= Tasks to carry out =
[1] Reproduce the passage of the forum thread on AI agent benchmarks below that opens with the words containing "3. rf15 ◴[11" and closes with "for mentioning this!".
[2] In the forum thread on AI agent benchmarks below, which earlier technologies does bwfan123 say rhyme with MCP and agentic?

= Text excerpt =

────────────────────────────────────────

AI agent benchmarks are broken

1. deepdarkforest ◴[11 Jul 25 13:30 UTC] No.44531923[source]▶

It's very funny how many layers of abstraction we are going through. We have limited understanding of how LLM's work exactly and why. We now do post training with RL, which again, we don't have perfect understanding of it either. Then you stack LLMs calls and random tools, and you have agents, and you are attempting to benchmark those. (and this exclude voice, computer use agents etc).

It's all just vibes,there is no good general benchmark for agents and i think it's just impossible, there are just way too many degrees of freedom to achieve anything useful. They're just a complicated tool to achieve things. It's like trying to make a general use benchmark of a stack of 10 microservices together. It does not make sense, it just depends on your usecase and your own metrics

replies(2): >>44531975 #>>44536131 #

2. bwfan123 ◴[11 Jul 25 13:36 UTC] No.44531975[source]▶

>>44531923 (TP) #

I can hear echos of an earlier era.

There was yahoo-pipes and web-services frameworks which rhyme with MCP and agentic.

replies(1): >>44536916 #

3. rf15 ◴[11 Jul 25 19:42 UTC] No.44536131[source]▶

>>44531923 (TP) #

> We have limited understanding of how LLM's work exactly and why.

blatantly untrue, and as a concept only useful to those who want to sell AI as this "magical thing" that "just works"

4. th0ma5 ◴[11 Jul 25 21:24 UTC] No.44536916[source]▶

>>44531975 #

Pipes and services in general are reliable but the issues were social and economic. Getting everyone to agree was seen as a great way to poach users and give up control, plus the usual problems with open world vs. closed world assumptions. Thanks for mentioning this!

────────────────────────────────────────

= Supplied data =
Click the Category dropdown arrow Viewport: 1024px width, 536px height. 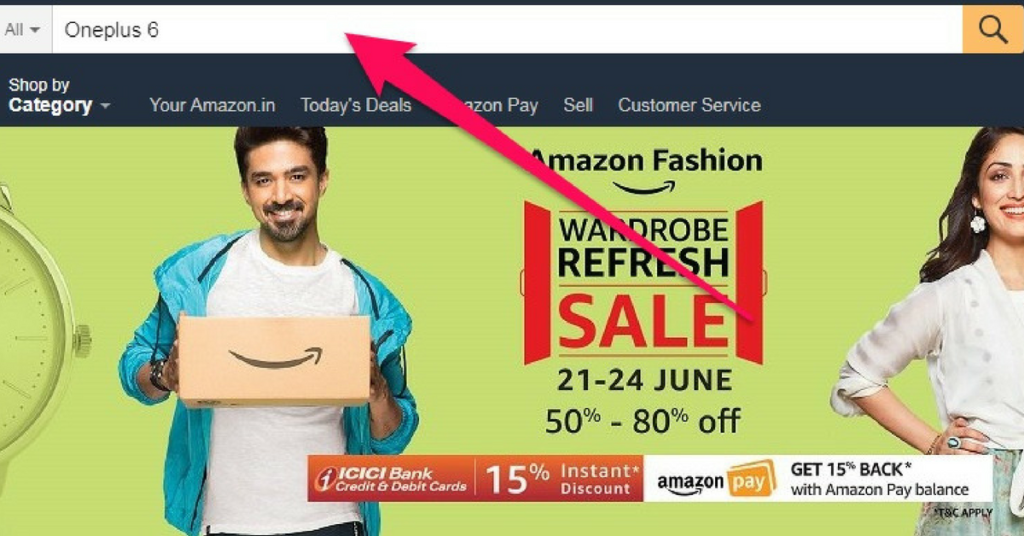click(105, 105)
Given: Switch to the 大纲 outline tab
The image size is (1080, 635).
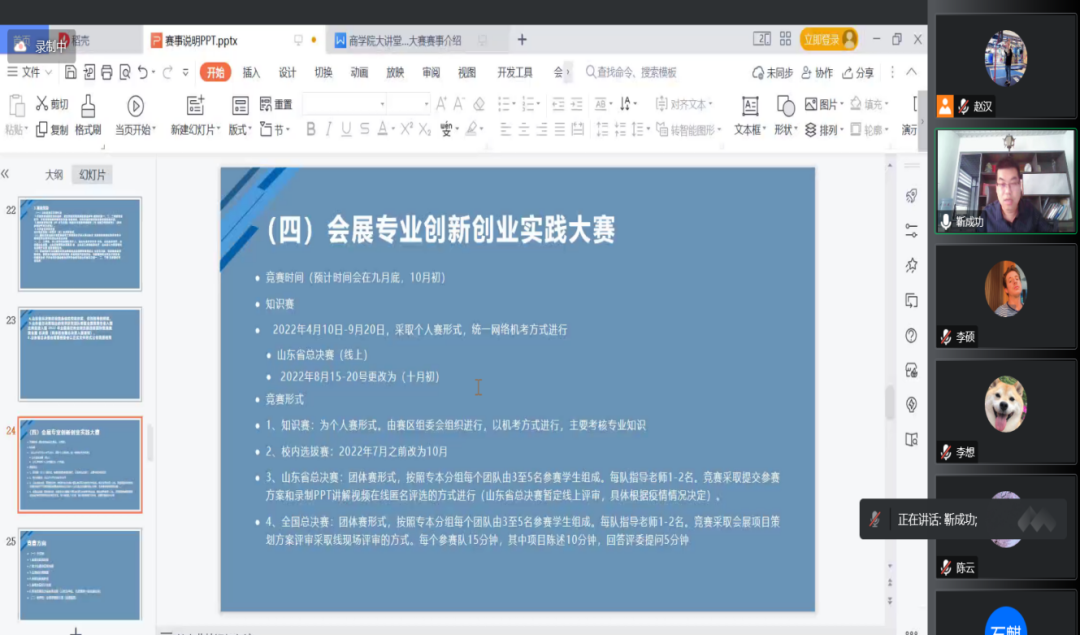Looking at the screenshot, I should pos(53,174).
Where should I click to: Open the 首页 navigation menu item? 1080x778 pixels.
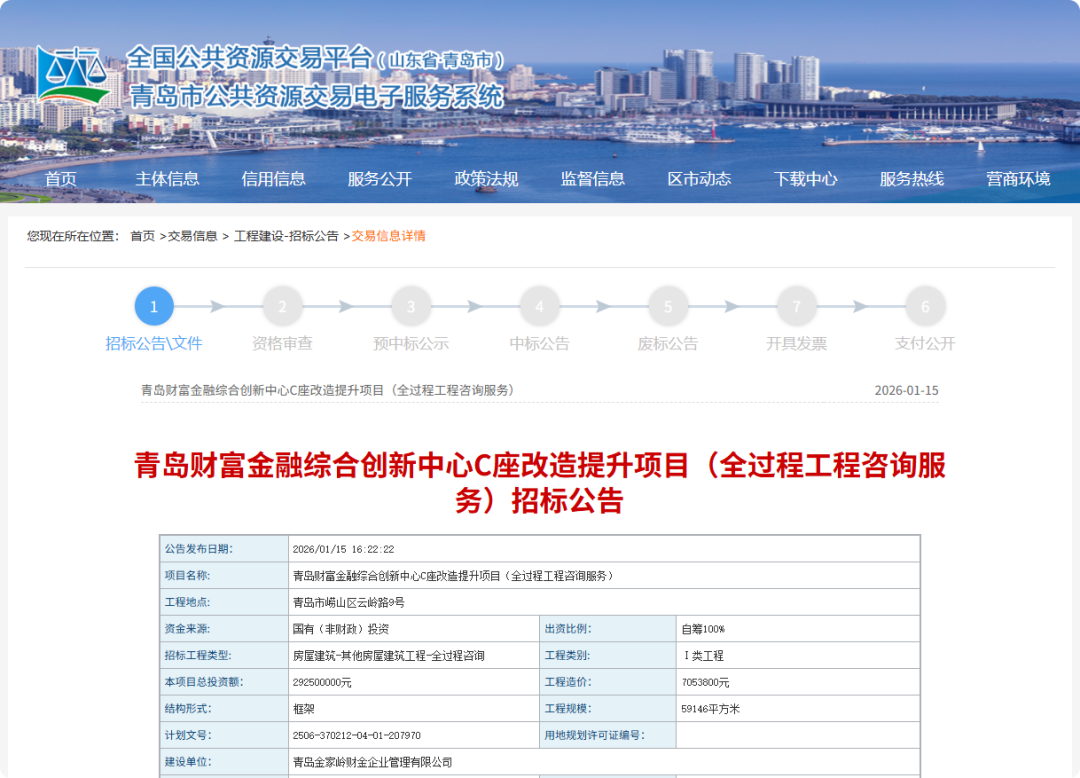[61, 179]
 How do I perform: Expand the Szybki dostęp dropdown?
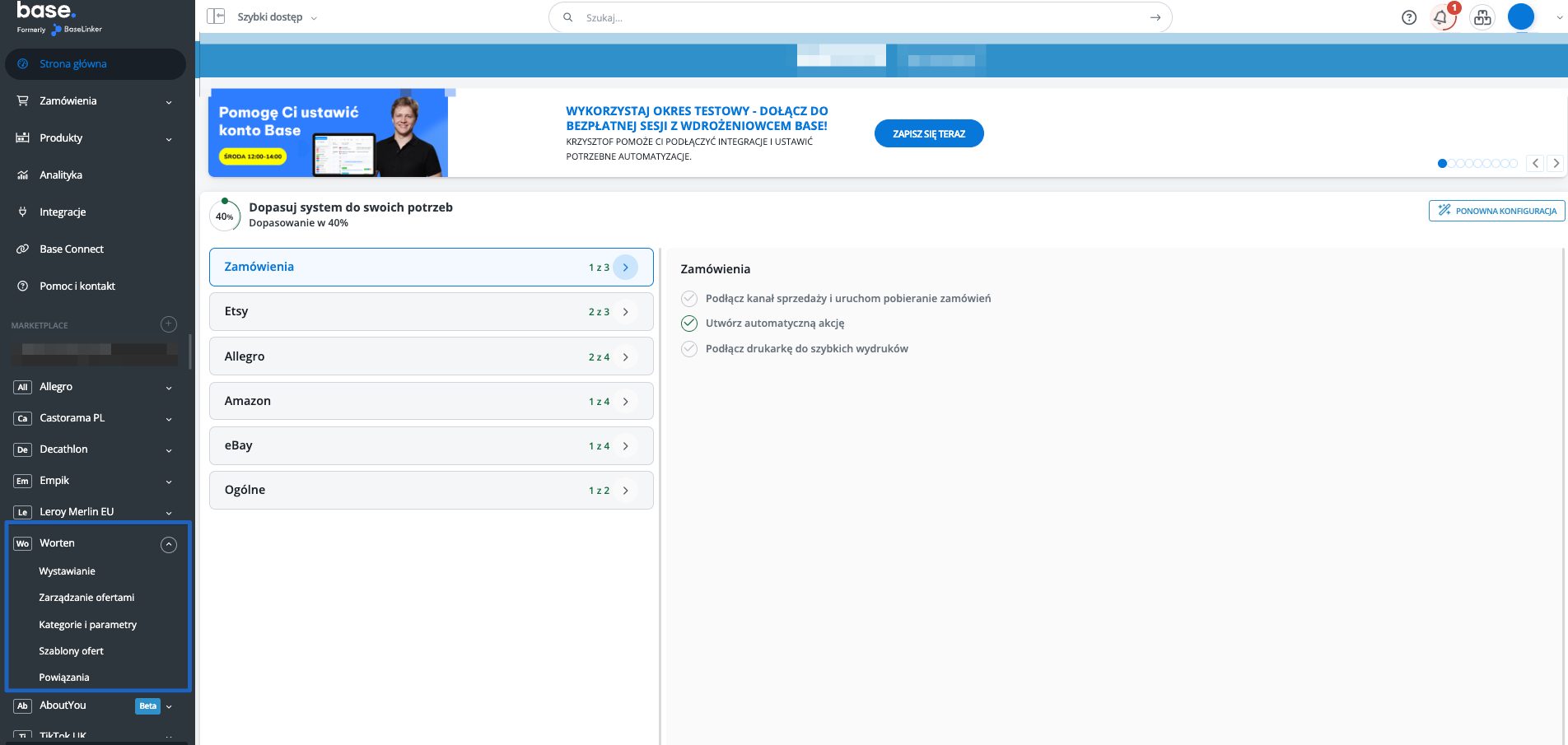coord(277,17)
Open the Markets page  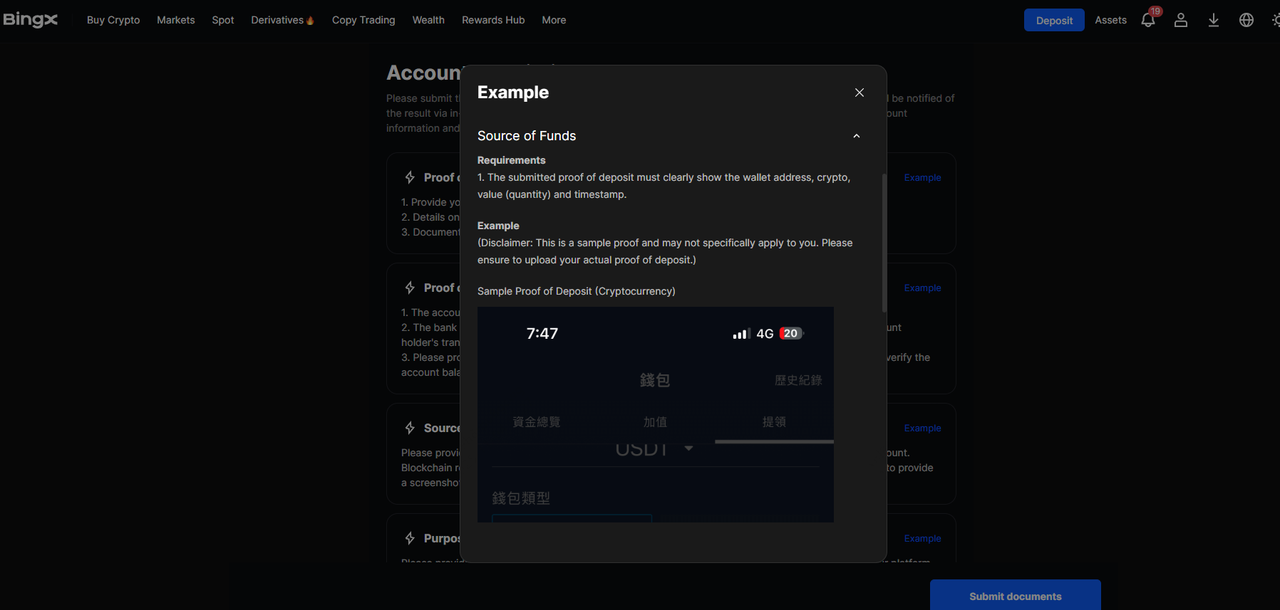[176, 20]
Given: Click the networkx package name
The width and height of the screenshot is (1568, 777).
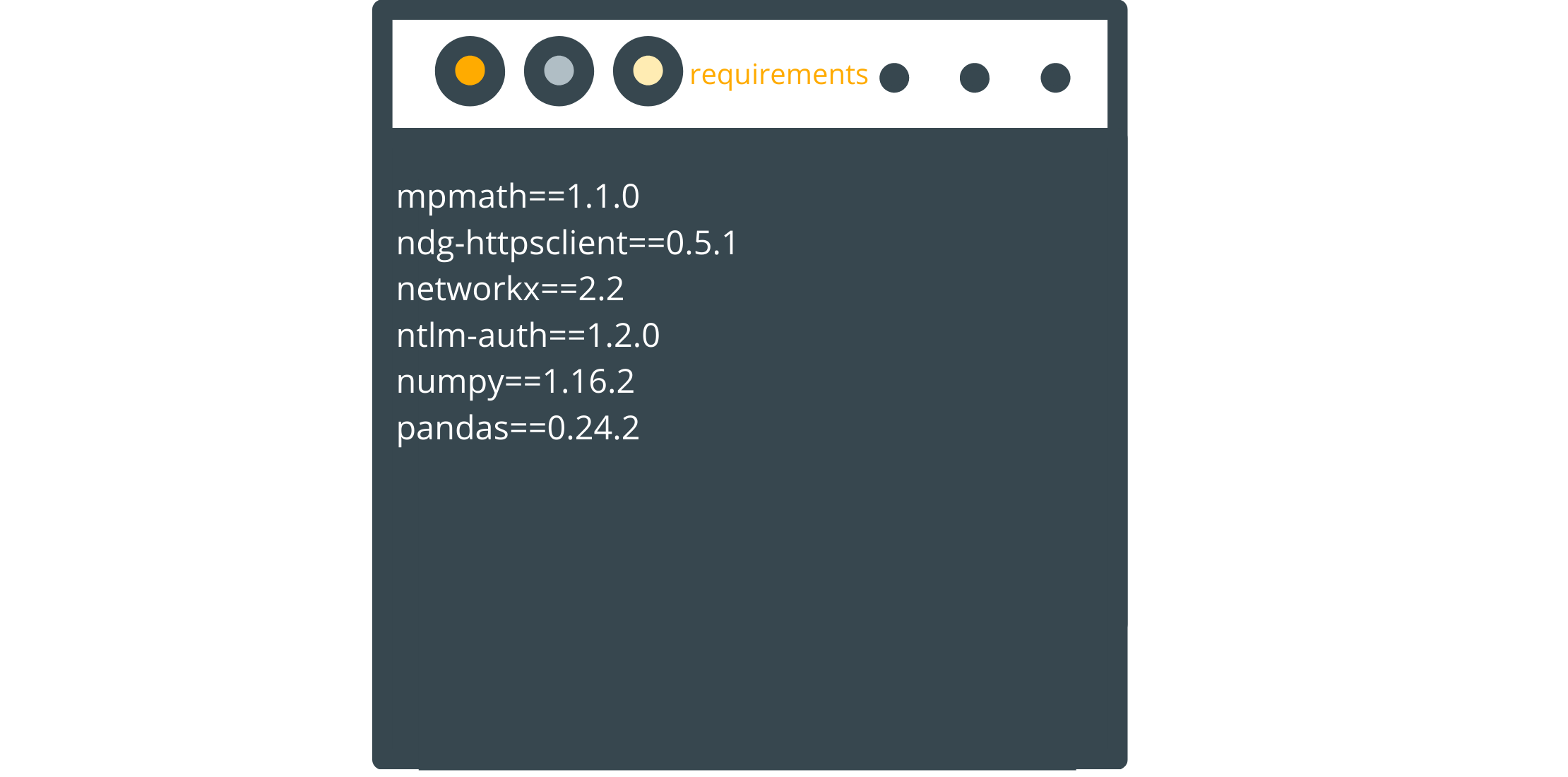Looking at the screenshot, I should pyautogui.click(x=468, y=290).

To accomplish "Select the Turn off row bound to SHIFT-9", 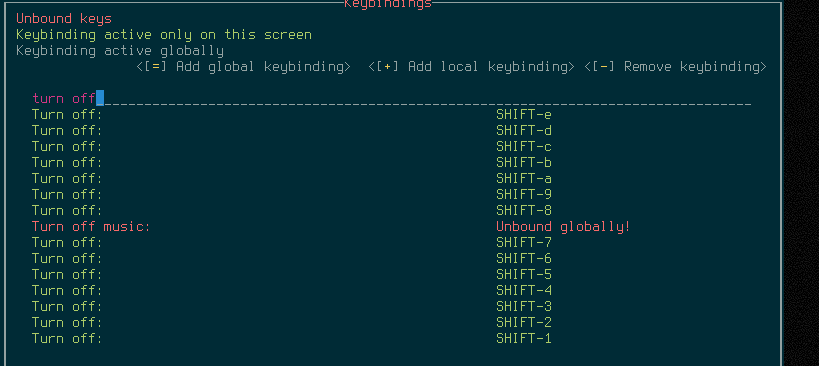I will coord(391,194).
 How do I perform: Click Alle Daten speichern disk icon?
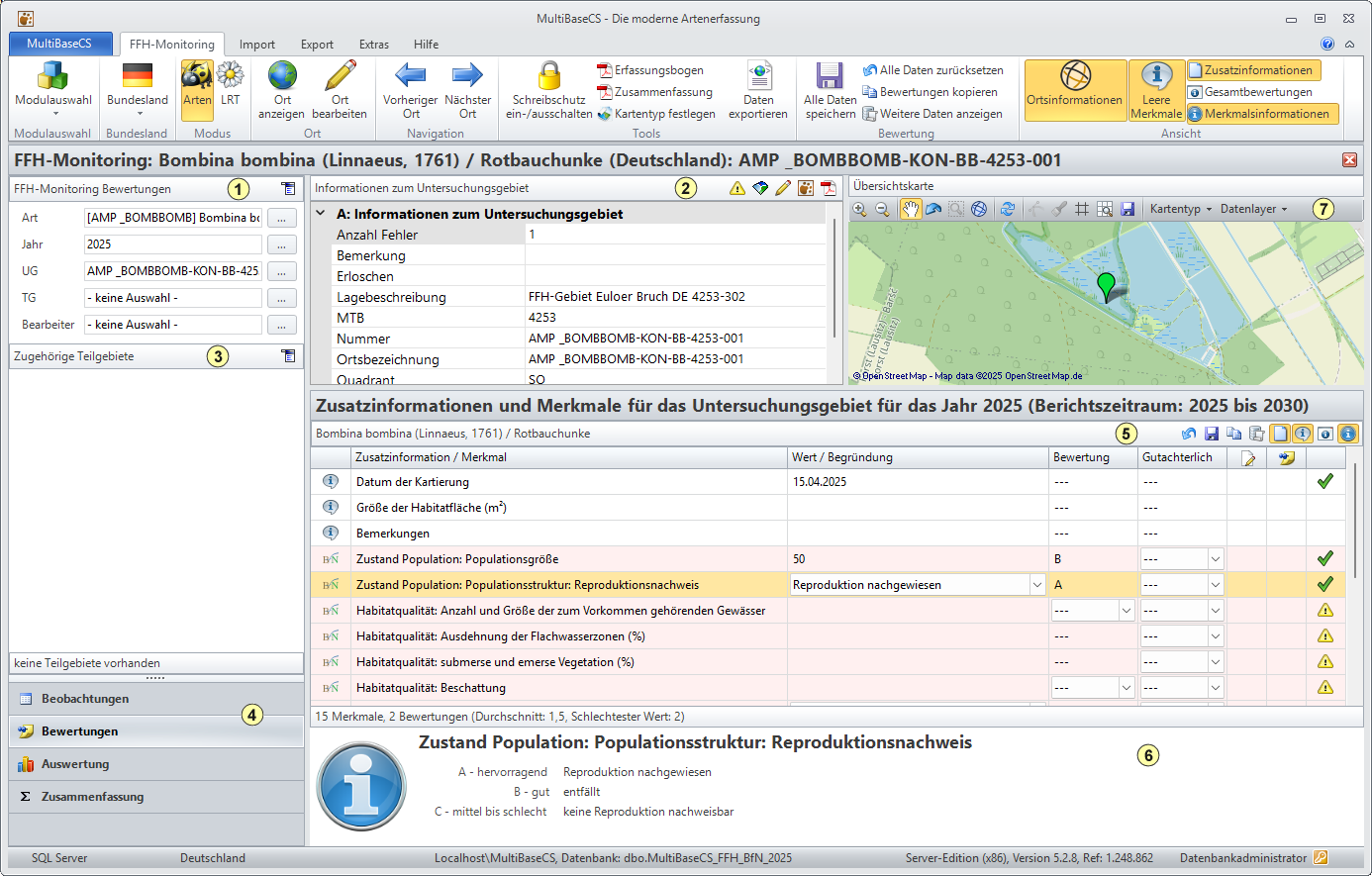coord(830,77)
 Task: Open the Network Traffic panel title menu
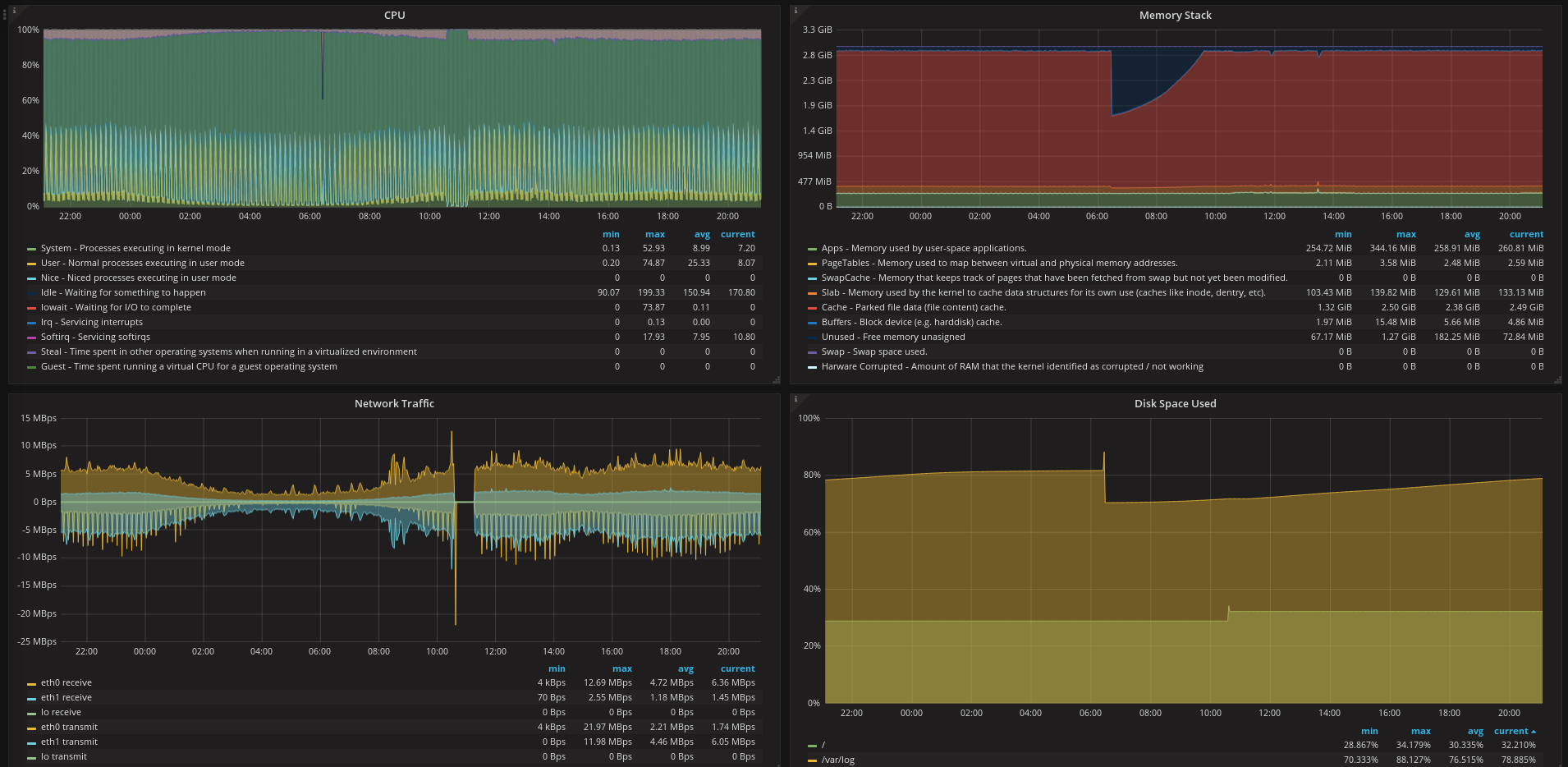(394, 403)
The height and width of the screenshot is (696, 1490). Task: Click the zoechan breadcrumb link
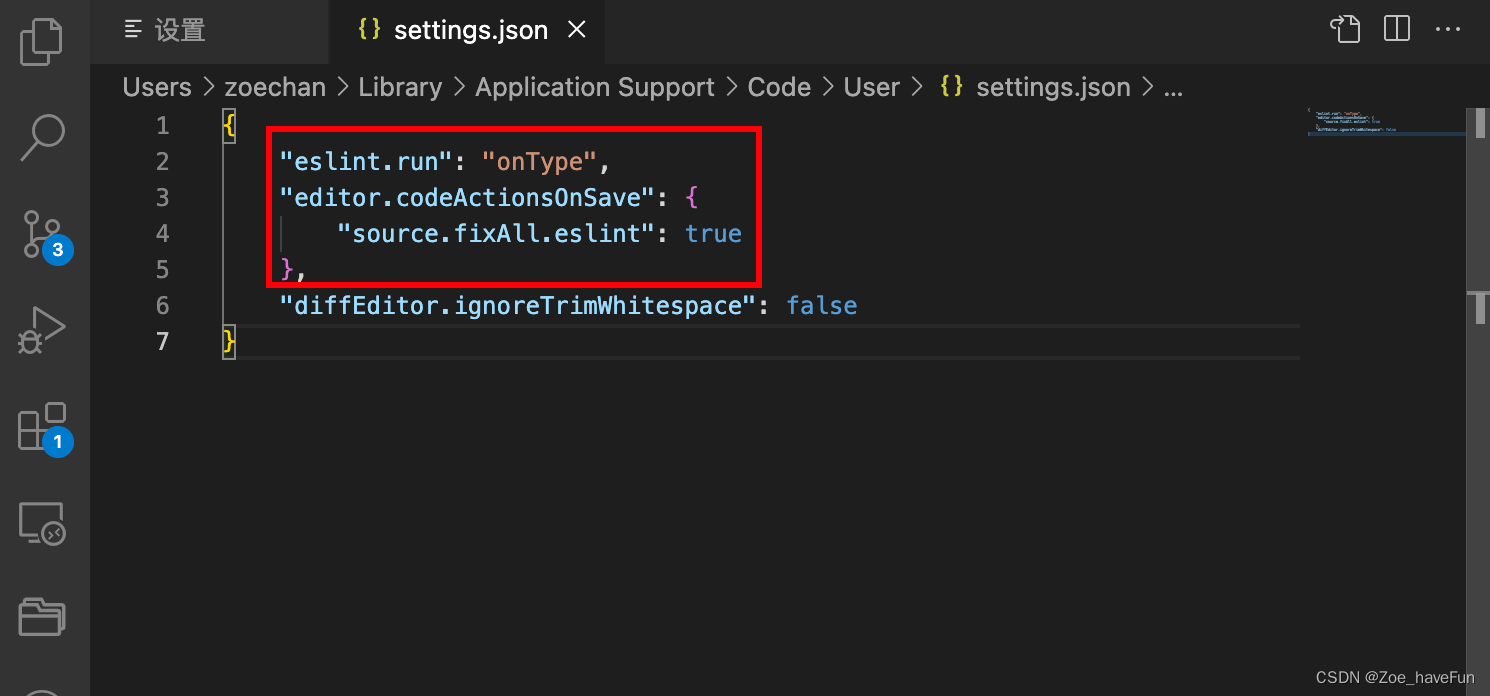[274, 87]
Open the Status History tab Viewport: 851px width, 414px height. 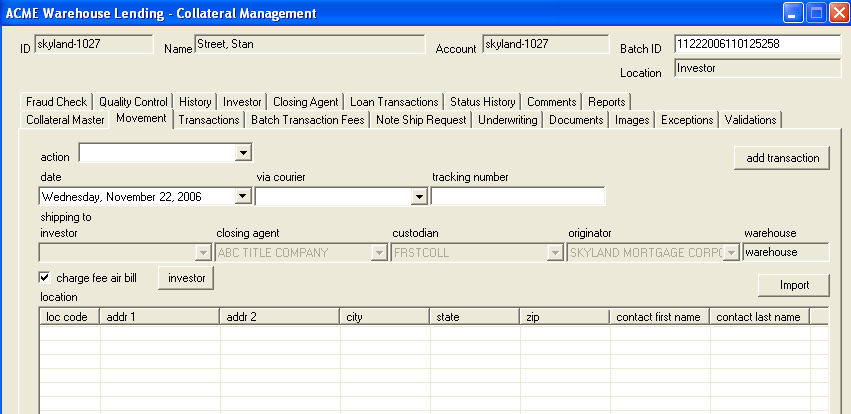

────────────────────────────────────────

= Results of the tasks =
[1]
3. rf15 ◴[11 Jul 25 19:42 UTC] No.44536131[source]▶

>>44531923 (TP) #

> We have limited understanding of how LLM's work exactly and why.

blatantly untrue, and as a concept only useful to those who want to sell AI as this "magical thing" that "just works"

4. th0ma5 ◴[11 Jul 25 21:24 UTC] No.44536916[source]▶

>>44531975 #

Pipes and services in general are reliable but the issues were social and economic. Getting everyone to agree was seen as a great way to poach users and give up control, plus the usual problems with open world vs. closed world assumptions. Thanks for mentioning this!

[2] Yahoo-pipes and web-services frameworks.